Re: [DISCUSS] KIP-610: Error Reporting in Sink Connectors

Chris Egerton Sun, 17 May 2020 12:33:27 -0700

Hi Konstantine,

Given that the reporter interface is intentionally agnostic about how
records are handled and does not necessarily entail writes to a DLQ, I'm
also in favor of not specifying a return type for the reporting mechanism.


I'm still unclear on how futures are going to provide any benefit to
developers, though. Blocking on the return of such a future slightly later
on in the process of handling records is still blocking, and to be done
truly asynchronously without blocking processing of non-errant records,
would have to be done on a separate thread.
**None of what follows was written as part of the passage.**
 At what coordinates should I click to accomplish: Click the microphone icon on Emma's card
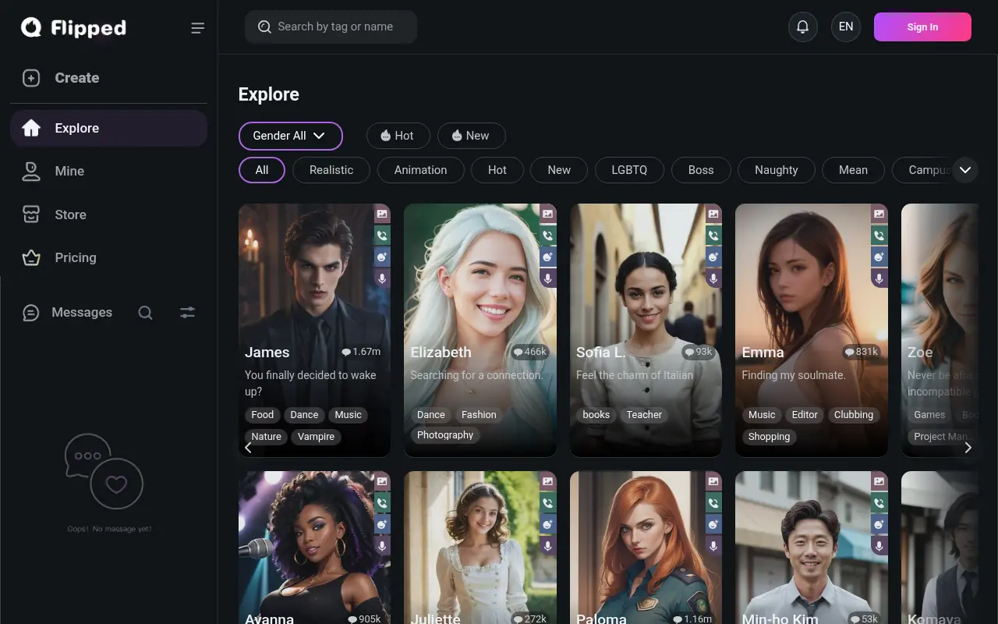click(x=879, y=278)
It's technically possible for
users to cache all of these futures and instead of invoking "get" on them,
simply check whether they're complete or not via "isDone", but this seems
like an anti-pattern.

What is the benefit of wrapping this in a future?
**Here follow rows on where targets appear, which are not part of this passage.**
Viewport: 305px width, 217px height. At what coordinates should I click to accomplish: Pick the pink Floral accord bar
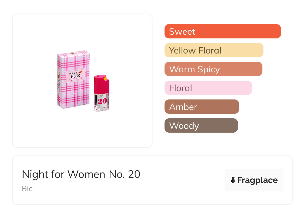[x=208, y=88]
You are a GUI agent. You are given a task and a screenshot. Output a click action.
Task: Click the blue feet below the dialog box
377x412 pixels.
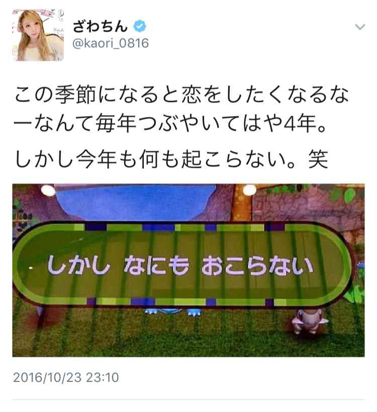click(x=173, y=312)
With regards to Randall's comments about a callback, I'd like to make some
observations:

>  1. The `Callable` interface requires the sink task developer to handle
>   an error being passed to the callback, but in this case it's very
unlikely
>   the Connect runtime will ever call the callback with an error and will
>   instead handle it (e.g., retry forever, or fail the task, etc.). IOW,
the
>   `Callback` interface is appropriate for `Producer`, but it's far more
broad
>   than is needed here.

Since we're already introducing a new interface with the current proposal,
it seems like we might be able to implement our own interface for this
callback as well. One possibility is basically just a Consumer<SinkRecord>
that is given the errant sink record if/when that record has been
successfully reported by the framework. If the plan is still to fail the
task immediately if the framework fails to report an errant record provided
to it by a task, I don't think we need to have a mechanism to report such a
failure to the task by, e.g., throwing an exception, and can simply request
that the task shut down and stop giving it records.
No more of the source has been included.